__To do__. Print exactly what the entries say, line by line, from the first line down to the one with "Viewport: 1200px width, 538px height.", inclusive.

__Information given__.
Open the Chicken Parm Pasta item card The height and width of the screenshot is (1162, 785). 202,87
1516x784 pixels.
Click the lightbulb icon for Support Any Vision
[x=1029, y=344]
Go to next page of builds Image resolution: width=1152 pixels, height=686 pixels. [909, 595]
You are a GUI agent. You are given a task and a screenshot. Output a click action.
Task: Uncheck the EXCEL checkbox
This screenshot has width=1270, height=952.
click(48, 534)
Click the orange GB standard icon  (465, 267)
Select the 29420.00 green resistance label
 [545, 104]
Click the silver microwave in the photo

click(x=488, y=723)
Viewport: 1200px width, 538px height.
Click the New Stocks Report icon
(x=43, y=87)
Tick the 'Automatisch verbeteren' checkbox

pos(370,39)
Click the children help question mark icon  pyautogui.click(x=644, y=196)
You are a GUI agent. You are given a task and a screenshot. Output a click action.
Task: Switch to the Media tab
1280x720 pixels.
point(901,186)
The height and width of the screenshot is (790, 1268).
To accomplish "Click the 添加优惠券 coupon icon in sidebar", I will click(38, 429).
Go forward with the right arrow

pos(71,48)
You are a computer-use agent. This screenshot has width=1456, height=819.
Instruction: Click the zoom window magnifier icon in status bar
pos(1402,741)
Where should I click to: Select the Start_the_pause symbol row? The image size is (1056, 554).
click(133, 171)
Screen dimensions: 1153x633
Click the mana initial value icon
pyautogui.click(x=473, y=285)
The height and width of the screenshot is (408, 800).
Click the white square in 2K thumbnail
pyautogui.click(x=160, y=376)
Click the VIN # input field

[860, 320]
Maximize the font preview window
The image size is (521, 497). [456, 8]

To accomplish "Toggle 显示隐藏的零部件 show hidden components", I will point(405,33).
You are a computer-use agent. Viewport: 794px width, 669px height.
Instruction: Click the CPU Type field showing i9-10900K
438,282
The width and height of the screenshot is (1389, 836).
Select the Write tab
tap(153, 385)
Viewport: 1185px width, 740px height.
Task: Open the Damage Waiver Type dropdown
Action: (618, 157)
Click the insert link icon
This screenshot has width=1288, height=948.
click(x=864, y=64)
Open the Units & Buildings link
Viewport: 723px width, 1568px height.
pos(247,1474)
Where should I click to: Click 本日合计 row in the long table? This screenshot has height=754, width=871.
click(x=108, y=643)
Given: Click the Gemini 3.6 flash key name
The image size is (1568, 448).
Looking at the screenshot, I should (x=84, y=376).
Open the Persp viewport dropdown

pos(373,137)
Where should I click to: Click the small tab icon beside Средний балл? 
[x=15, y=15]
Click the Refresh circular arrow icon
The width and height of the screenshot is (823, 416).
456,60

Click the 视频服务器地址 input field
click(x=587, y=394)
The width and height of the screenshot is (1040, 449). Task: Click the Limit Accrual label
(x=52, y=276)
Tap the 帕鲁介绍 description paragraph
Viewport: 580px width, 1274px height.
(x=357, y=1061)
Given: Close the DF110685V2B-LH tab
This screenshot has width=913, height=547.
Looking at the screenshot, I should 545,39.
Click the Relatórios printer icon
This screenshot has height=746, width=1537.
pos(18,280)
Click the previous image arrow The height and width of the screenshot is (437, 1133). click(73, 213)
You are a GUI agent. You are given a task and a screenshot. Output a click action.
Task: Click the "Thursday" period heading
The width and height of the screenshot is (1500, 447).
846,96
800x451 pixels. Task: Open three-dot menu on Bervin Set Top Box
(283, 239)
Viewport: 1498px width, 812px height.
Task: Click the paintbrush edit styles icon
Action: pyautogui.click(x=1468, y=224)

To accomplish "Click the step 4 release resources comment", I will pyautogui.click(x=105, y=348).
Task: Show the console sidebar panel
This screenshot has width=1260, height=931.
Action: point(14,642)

__Task output__.
Open the Chicken Parm Pasta item card The height and width of the screenshot is (1162, 785). 202,87
1516x784 pixels.
Click the lightbulb icon for Support Any Vision
[x=1029, y=344]
Go to next page of builds Image resolution: width=1152 pixels, height=686 pixels. [909, 595]
You are a GUI agent. You are given a task and a screenshot. Output a click action.
Task: Uncheck the EXCEL checkbox
This screenshot has width=1270, height=952.
click(48, 534)
Click the orange GB standard icon  (465, 267)
Select the 29420.00 green resistance label
 [545, 104]
Click the silver microwave in the photo

click(x=488, y=723)
Viewport: 1200px width, 538px height.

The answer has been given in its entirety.